Yukarıda da dediğim gibi Rooney bütün bu iç konuşma ve uzun sohbetlerin yanı sıra romanın neredeyse bir film gibi akmasını sağlayan detaylı tasvirler de sunuyor. Bu sayede İrlanda’daki hayata dair, ister Dublin gibi büyük bir şehir olsun ister Margaret’ın yaşadığı küçük kasaba olsun, bir çok özellik ve sorunla da tanışmış oluyoruz. Mesela Naomi’nin kirada oturduğu evden atılma tehtidi ile yaşaması Dublin’deki ev sorununa, Peter’in devamlı sakinleştirici ve içki sayesinde rahatlayabilmesi bağımlılık konusuna, küçük kasabalarda yaşanan hayatların sosyal baskı altında nasıl sıkıştığı gibi gerçeklere gönderme yapılıyor.
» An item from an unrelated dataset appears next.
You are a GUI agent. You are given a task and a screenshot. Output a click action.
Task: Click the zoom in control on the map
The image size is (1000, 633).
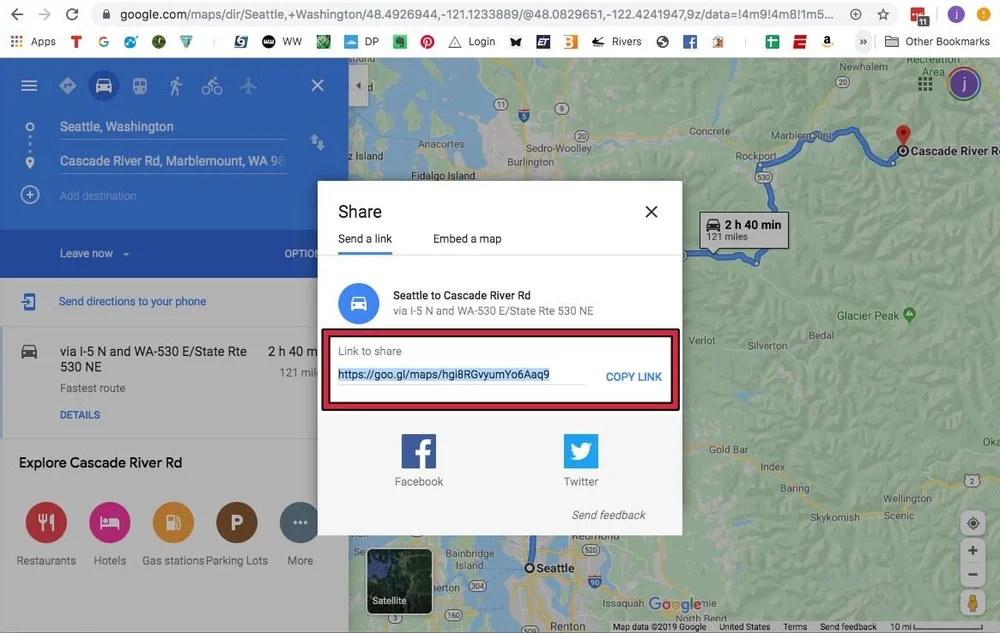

Ve bunların hepsi sade, şatafatsız, büyük cümleler olmadan, sakin ama derinden ilmek ilmek işleniyor.
Intermezzo’nun diğer (ve beklenmedik) ilginç tarafı ise notlar bölümünde. Rooney romanın içine sevdiği yazarlardan beğendiği bazı alıntılar serpiştirmiş. Okuyucu bunların alıntı olduğunu anlamıyor çünkü konuşma içinde geçen normal pasajlar şeklinde yer veriliyor. Özellikle William Woodsworth, William Butler Yeats ve James Joyce ile Susan Sontag gibi yazarların eserlerinden birçok alıntıya referans veriliyor. Rooney bu alıntıların hepsini romanda geçtikleri yeri de göstererek kitabın sonundaki notlar bölümünde paylaşıyor. Kitabın epigrafında ise Wittgenstein’ın Felsefi İncelemeler kitabından bir alıntı bulunuyor.
Edebiyat severlere, özellikle İrlandalı yazarlara ilgisi olanlara, Sally Rooney’nin hali hazırda kendini kanıtlamış yazarlık serüvenini takip etmeyi öneriyorum. Tabii duyarlı bir batılı sanatçı örneği sergilediği için de kendisinin özellikle beğenimizi kazandığını da söylemeye gerek yok.